My points JanA is it is the soot-up, and then intentionally burn out intake folks that are running up the actual usages and mileages. Yours included. Cyclone. Or, no cyclone.
You do first; what can be made to work.
Improvements that would than take away from that then proven baseline usages are not improvements.
Just added complexity.
Fancy cake frosting.
Clothing sparkle shiny made. Or tight ,restricted usage, tailored made.
I like simple sheet cake. And loose work clothing.
Steve unruh
Years back I was in the garage at work and watched them tossing out the filters for some scoop trams. I bet there is lots of useful filtering left in a huge diesel engine truck filter for a small woodgas engine to make use of for very little money.

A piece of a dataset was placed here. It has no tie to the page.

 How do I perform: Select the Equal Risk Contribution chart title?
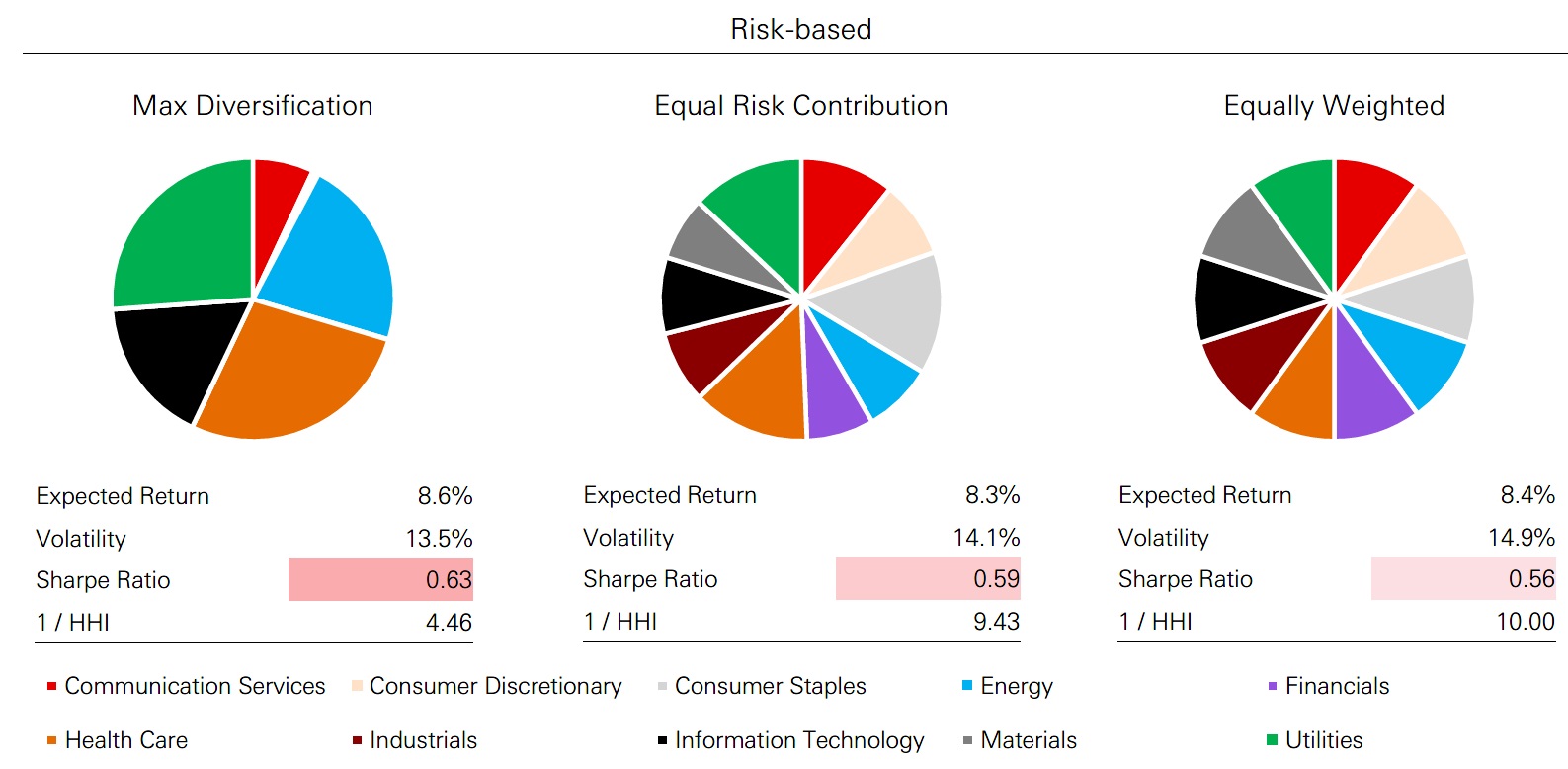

I bet if you pick a common one and ask real nice at the local service shops, explained why you needed them they would let you have them.
Speculations / results!
14.4.2021
The few “daring” builders who have welded a reheating mantel around their cyclones and fed mellow warm reheated gas trough large paperfilters have not been disapointed.
The cyclone gets hot during upstart and the reheating capability is ready when gases from the cyclone are let down to the condensing cooler and back up for reheating = drying before let to the paperfilter.
During gasifier start-up, all dirty gases are blown up into the sky, through the cyclone until useful gas is established. (By spark ignition, NOT flame.)
So, the paperfilter will never be “wetblown” by any start-up gases.
Max
Hi max Do you bypass the papper filter at start up till gasifier has warmed up,? With the fans pulling the circulation air.Thanks for sharing that excellent design.
Hi, Kevin!
As long as the gasifier is “fanned-up” it is natural and unavoidable to blow dirty gases straight up in the sky directly after the cyclone.
Who would think of blowing the dirt further into the system?
The cyclone gets hot with the dirty out-blow gases (into the sky), and can do the reheating with the mantle as soon as the outblow flame gets acceptable to the driver…
There is no “circulation air”, What so ever!
Max
Ok thanks max, my next unit i hope too get that hot paper filter off a reheat mantle, ASAP,HOPEFULLY, Hope all is well in you all,s neck of the woods, & souls, Lord bless.
Hi, Kevin!
15.4.2021
On behalf of the paperfilter: For controlling the set-up, you need 2 thermometers; you need to control the output temperature of the condensing cooler and the output temperature of the reheating mantel on the cyclone, (just where the dried gas enters the paperfilter). Just to get convinced that the cyclone mantel is performing proper drying of the 100% wet gas from the cooler…
After installation, and getting used to it, you will be able to control the relative temps just by hand, if you have a small hole in the insulations.
Be thorough to avoid ANY airleaks! Otherwise it can become a “fine” bonfire…
Max
Sounds right, my next project with wood gas adaptors, sooner than later hopefully, too many odd jobs too finish for a while .One day at a time i gess though.